In der vorliegenden Arbeit beschäftige ich mich mit einem Vergleich dieser beiden Klassiker des deutschen Dramas und lege den besonderen Schwerpunkt auf die weiblichen Hauptfiguren Emilia Galotti und Luise Millerin. Dreiteilig gestaltet sich die Arbeit. Zunächst geht es um einen direkten Vergleich der beiden jungen Frauen unter verschiedenen Aspekten, danach um interpersonelle Strukturen und in einem abschließenden allgemeineren Teil um Ähnlichkeiten und Unterschiede in den behandelten Trauerspielen.
Inhaltsverzeichnis
- I. Einleitung
- II. Vergleich von Emilia Galotti und Luise Millerin
- 1. Das Bürgertum, das Milieu und die jeweilige Stellung der Familie
- 2. Einbettung in die Familie und Erziehung
- 3. Vermittelte Werte und die christliche Religion
- 4. Frauenbild
- 5. Handlungen und Handlungsfähigkeit
- 6. Charakterzeichnung
- 7. Tod
- III. Interpersonelle Strukturen
- 1. Vater und Tochter
- 2. Mutter und Tochter
- 3. Emilia und Appiani bzw. Prinz sowie Luise und Ferdinand
- IV. Ähnlichkeiten und Unterschiede der Trauerspiele
- 1. Schillers Anlehnung an Lessings Stück
- 2. Unterschiede
- 2.1 Epoche (Aufklärung bzw. Sturm und Drang) und Zeit (1772 und 1784)
- 2.2 Persönlicher Stil
- 2.3 Persönliche Anschauung
- 2.4 Wirkungsabsicht und politische Bedeutung
- V. Abschließende Bemerkung
Zielsetzung und Themenschwerpunkte
Die vorliegende Arbeit untersucht die weiblichen Hauptfiguren Emilia Galotti und Luise Millerin in Lessings „Emilia Galotti“ und Schillers „Kabale und Liebe“ und analysiert sie in einem vergleichenden Kontext. Die Arbeit zielt darauf ab, die Gemeinsamkeiten und Unterschiede in den beiden Dramen aufzudecken, insbesondere in Bezug auf die Charakterisierung der Protagonistinnen, ihre sozialen Kontexte, die familiären Beziehungen und die erlebten Konflikte.

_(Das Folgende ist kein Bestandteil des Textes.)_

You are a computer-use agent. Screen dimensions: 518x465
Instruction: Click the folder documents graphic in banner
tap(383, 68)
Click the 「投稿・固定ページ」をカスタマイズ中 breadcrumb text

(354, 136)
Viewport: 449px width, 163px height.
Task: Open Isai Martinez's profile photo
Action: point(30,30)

- Vergleich der beiden Protagonistinnen Emilia Galotti und Luise Millerin in Bezug auf ihre soziale Stellung, Erziehung, Wertevorstellungen und Handlungsfähigkeit.
- Analyse der Familienstrukturen in beiden Dramen und die Rolle der Eltern in der Erziehung ihrer Töchter.
- Untersuchung des Frauenbildes in den Werken und die Darstellung von Tugendhaftigkeit, Liebe und Opferbereitschaft.
- Bedeutung der ständischen Konflikte und ihrer Auswirkungen auf die Entscheidungen der Protagonistinnen.
- Analyse der Ähnlichkeiten und Unterschiede in den Dramen im Kontext der Aufklärung und des Sturm und Drang.
Zusammenfassung der Kapitel
Die Einleitung beleuchtet Lessings Bedeutung als Schöpfer des bürgerlichen Trauerspiels und stellt „Emilia Galotti“ und „Kabale und Liebe“ als zentrale Werke der Gattung vor. Sie thematisiert die spezifischen Charakteristika des bürgerlichen Trauerspiels, die sich in den Familienstrukturen, Moralvorstellungen und Konflikten der Protagonisten widerspiegeln.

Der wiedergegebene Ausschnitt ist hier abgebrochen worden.